By Nathan Maki
Ottawa’s only live-in hospice may have to shut down its palliative care program if the Ontario government maintains its decision to cut a $535,000 grant it gave the hospice in 2001.
For four years, May Court Hospice has used this funding to provide constant nursing care for people living out their final days at the hospice. Its nine beds have always been full.
“They’re the only hospice beds of their kind that exist here in Ottawa and what would happen is that most of those people will end up in the hospital,” says Megan Doyle, May Court’s head of development. “It would be a tremendous loss.”
Doyle says May Court is not like a hospital. It is decorated in warm earth tones and donated artwork, and wide windows overlook a landscape of gardens and trees leading down to the Rideau River.
Hospital care for each patient would cost taxpayers between $1,200 and $2,000 per day, says Doyle, as opposed to $200 at May Court.
The hospice keeps costs low by depending on volunteers and community donations.

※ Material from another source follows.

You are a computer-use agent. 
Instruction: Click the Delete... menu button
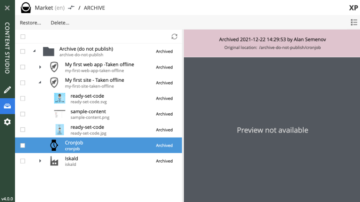(x=60, y=23)
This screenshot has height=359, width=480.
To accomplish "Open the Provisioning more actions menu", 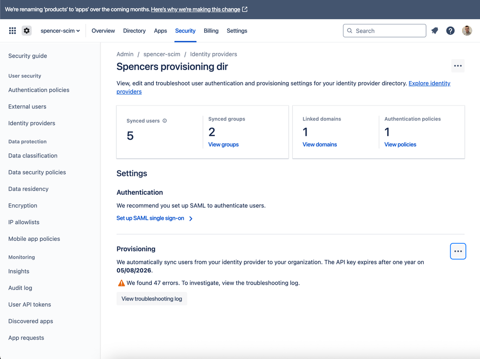I will 458,251.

The grant pays for nurses and caregivers. May Court adds $205,000 from their donation revenue to cover all other expenses.
May Court hopes to secure interim and eventually core funding. “The government should be doing this,” says Doyle. “We are right now in very friendly negotiations with them, but we don’t have anything concrete.”
Richard Patten, the MPP for Ottawa Centre, says he supports the hospice. He confirmed from Queen’s Park that the issue is currently under review, but had no further comment.
“The problem is there really is no recognition of palliative care in the government so there is no funding stream,” says Barbara O’Connor, May Court’s director.
“If we get no answer for even some interim funding, we’d have to close those nine beds. It would damage everything.”
The hospice’s other programs would continue, but O’Connor fears donations would suffer. Individuals donate over half of the $823,000 May Court raises annually. Many of those donors are family members who have experienced the value of the palliative program first hand.
Even if the grant is cut, O’Connor is determined that no patient will be left without a place to stay. “We would keep the place open as long as it took to find them spots.”
The nurses and caregivers whose salaries are covered by the grant would also lose their jobs. “They’re all feeling quite anxious,” says Doyle. “They love it here. They prefer it to working in a hospital setting because they’re able to give the kind of care that you might not be able to do in a big, busy hospital.”
Doyle says she is hopeful. “It would be an awful loss, and I hope it doesn’t happen, and I feel that our community won’t allow it to happen.”